Texte libre

Lundi 12 septembre 1 12 /09 /Sep 00:00

Te souviens-tu de cette fois où assis sur un siège je suis venue à califourchon sur tes cuisses.

 

Je me suis collée tout contre toi, je t’ai murmuré que je n’aimais que toi, que tu affolais tous mes sens et que si tu continuais à me regarder de la sorte j’allais te faire l’amour de suite.

 

Te souviens-tu avoir souris en m’embrassant, avoir passer ta main sous mon tee-shirt pour dégrafer mon soutien gorge. Te souviens-tu ?

 

Je me souviens, moi de la douceur de ta caresse sur mes seins aux pointes érigées.

 

Je me souviens du goût de tes baisers sur mes lèvres assoiffées de toi. Je me souviens de ce trouble qui m’envahit à chaque fois que tu es près de moi, que ta peau touche la mienne, que ton souffle se mélange au mien.

 

Pourtant je ne me souviens plus à quel moment nos corps se sont embrassés.

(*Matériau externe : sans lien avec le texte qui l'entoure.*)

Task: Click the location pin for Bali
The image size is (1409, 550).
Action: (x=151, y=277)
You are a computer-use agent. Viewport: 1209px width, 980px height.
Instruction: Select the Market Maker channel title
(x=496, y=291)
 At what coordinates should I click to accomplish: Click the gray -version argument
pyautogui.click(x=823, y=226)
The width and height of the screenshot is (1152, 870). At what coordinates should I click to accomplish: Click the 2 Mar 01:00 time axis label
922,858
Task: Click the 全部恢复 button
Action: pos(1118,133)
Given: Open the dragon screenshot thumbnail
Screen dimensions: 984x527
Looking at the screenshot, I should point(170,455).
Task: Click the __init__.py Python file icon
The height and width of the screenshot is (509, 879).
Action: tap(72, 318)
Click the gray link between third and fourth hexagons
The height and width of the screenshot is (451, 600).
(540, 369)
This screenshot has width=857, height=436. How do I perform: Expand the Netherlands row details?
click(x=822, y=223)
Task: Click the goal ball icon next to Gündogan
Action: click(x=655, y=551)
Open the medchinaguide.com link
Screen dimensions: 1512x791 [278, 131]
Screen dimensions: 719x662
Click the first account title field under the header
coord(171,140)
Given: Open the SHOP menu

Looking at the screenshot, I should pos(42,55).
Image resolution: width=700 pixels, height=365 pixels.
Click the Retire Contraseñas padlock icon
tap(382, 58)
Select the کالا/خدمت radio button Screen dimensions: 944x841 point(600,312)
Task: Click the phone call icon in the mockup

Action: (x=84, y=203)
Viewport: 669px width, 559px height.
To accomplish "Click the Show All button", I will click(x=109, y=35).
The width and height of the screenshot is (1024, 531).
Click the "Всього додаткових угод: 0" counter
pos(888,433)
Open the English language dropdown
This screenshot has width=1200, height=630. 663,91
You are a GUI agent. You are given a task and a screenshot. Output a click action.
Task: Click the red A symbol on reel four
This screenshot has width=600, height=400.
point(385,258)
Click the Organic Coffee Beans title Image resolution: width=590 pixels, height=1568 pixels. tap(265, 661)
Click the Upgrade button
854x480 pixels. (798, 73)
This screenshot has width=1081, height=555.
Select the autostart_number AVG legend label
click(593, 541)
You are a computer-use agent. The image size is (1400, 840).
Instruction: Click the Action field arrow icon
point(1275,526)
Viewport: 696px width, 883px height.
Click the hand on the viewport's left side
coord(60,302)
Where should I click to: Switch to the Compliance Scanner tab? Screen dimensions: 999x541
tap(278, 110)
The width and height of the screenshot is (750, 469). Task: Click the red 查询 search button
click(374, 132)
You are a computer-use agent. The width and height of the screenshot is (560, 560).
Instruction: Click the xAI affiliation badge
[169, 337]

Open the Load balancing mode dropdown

Je me souviens seulement de la douce sensation d’être pénétrée par celui que j’aime, de ne former plus qu’un avec toi. Je me souviens comme j’ai chaud partout et pourtant comme je tremble lorsque notre mouvement s’accélère. Je me souviens avoir appuyer mes mains sur le mur derrière toi et avoir donner la cadences à nos ébats. Je me souviens de ton regard brûlant sur mes lèvres gonflées de désir, de tes doigts qui s’en approchent. Je me souviens les avoir embrassés, caressés de ma langue.

 

Je me souviens t’avoir murmurer de tendres obscénités au creux de l’oreille.

 

Je me souviens m’être levée pour m’asseoir sur toi. Je me souviens t’avoir regardé par-dessus mon épaule. Je me souviens de tes mains sur mes hanches et mon ventre qui me caressent, me pétrissent et me serrent comme si elles avaient peur que je m’éclipse.

 

Je me souviens du plaisir qui a envahit, investit mon corps avec fulgurance, me laissant chancelante et pantelante. Je me souviens de ce moment si doux où tu m’as prise contre toi m’enveloppant de tes bras, je me souviens que ce moment a fait durer encore plus longtemps ma béatitude. Je me souviens de cette impression paradoxale du bonheur, qui vous laisse comblée et frustrée. Comblée de ce moment partagé, si fort, si intense, si délicieux, frustrée qu’il ne soit pas sans fin comme notre amour.

 

Je me souviens ou bien l’ai-je rêvé ? je ne sais plus. Ce dont je suis sûre c’est que je t’aime toujours plus fort.